Interpretation of our results is complicated by the biases inherent to empirical network studies, namely nonrandom sampling and missing data.55 Because we sampled individuals, not networks, large components were more likely to be observed, leading us to possibly overestimate the proportion of large components. On the other hand, despite the extensive efforts of study staff to locate partners, only 56% of the unique individuals in the network were interviewed. Of note, although this is a low recruitment rate, it does exceed that obtained in two other studies that used contact tracing to interview sex partners, where recruitment rates of nominated partners were 38%54 and 35%.57 However, because of poor recall or reluctance to disclose certain partnerships, an unknowable number of partners may have never been disclosed to study staff. In Addition, by design, only two waves of snowball sampling were carried out. Nondisclosure of partners, inability to recruit partners, and limited snowball sampling waves will all have contributed to underestimates of network connectivity and component size, and may explain the observed lack of cycles.
An additional limitation of our methods is that interviews were not conducted over a span of 16 months. As a result, large components could have been the result of some partners being harder to locate than others because this would enable partners to accumulate additional partners. However, this is unlikely to have played a role as we found no correlation between the time it took to interview partners and component size (p-value for correlation = 0.88 (Table 3)).

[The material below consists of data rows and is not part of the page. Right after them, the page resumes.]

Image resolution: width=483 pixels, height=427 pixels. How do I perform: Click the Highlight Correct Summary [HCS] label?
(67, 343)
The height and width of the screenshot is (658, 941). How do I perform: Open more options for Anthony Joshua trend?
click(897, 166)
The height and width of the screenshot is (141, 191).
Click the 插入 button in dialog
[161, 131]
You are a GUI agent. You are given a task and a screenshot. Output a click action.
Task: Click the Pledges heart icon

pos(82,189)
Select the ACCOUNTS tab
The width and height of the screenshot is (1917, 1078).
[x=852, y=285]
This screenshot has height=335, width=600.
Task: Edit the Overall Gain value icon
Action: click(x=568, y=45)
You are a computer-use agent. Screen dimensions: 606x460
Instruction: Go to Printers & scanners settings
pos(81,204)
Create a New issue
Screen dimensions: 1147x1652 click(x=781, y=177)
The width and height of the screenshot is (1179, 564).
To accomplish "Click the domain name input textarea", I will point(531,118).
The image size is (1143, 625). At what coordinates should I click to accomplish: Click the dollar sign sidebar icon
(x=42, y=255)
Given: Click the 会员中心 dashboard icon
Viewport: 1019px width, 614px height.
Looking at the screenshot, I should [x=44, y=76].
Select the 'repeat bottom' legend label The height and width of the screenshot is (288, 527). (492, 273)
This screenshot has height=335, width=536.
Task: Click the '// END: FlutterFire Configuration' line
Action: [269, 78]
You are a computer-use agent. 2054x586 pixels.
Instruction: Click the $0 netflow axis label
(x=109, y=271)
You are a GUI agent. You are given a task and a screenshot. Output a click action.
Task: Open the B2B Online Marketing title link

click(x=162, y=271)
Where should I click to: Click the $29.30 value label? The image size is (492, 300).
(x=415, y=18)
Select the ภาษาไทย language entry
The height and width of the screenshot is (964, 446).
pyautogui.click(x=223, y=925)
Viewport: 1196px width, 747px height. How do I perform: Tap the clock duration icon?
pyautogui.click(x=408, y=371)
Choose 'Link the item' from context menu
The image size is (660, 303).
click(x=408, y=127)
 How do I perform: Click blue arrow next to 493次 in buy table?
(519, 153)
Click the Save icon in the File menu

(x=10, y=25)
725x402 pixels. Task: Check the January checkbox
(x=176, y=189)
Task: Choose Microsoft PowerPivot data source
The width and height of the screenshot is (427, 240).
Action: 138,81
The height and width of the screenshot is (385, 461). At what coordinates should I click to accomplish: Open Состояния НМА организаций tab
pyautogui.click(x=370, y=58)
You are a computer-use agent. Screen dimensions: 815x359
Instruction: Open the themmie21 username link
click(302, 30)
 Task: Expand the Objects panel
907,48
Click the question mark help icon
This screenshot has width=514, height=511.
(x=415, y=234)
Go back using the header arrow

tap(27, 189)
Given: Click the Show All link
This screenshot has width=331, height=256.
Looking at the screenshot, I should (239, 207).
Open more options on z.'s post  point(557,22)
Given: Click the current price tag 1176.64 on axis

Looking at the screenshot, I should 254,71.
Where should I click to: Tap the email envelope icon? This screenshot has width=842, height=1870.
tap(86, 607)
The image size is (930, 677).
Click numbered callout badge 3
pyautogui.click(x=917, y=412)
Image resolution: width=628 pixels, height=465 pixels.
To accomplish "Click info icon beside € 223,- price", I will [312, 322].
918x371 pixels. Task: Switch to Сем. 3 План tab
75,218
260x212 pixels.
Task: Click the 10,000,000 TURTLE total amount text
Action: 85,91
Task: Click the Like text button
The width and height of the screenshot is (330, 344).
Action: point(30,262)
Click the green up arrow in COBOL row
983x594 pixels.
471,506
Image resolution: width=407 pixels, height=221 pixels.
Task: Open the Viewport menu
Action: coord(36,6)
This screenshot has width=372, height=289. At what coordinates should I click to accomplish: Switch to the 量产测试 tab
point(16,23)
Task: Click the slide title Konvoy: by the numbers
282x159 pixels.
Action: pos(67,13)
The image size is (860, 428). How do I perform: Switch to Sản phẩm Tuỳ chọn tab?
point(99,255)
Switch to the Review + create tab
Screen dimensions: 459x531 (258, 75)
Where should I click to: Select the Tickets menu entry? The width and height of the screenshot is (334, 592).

Despite these limitations, this study constitutes, to the best of our knowledge, the first nonegocentric study of the sexual networks of a household sample of individuals in the US. One important strength of this study is that sexual network data were collected by interviewing partners and partners' partners, rather than by simply relying on egocentric reports about partner characteristics, as in many other studies of mixing patterns and sexual networks. A further strength is the use of biologic tests for STI infection, instead of relying on self-report. As such, our results confirm, in a different setting, previous studies showing that endemic transmission of chlamydia and gonorrhea may not require highly interconnected and cyclic sexual networks.20,17 Instead, a small number of large linear network structures, formed from the joining together of smaller components, may provide enough connectivity to maintain endemic infection. Furthermore, the differences in STI prevalence between the network seeds and network members may illustrate the way infection may spread from a higher prevalence ‘core' to lower prevalence noncore populations. This suggests that interventions aiming to limit the occurrence of structural elements with high disease transmission potential should focus on the kinds of simple network structures observed in this study.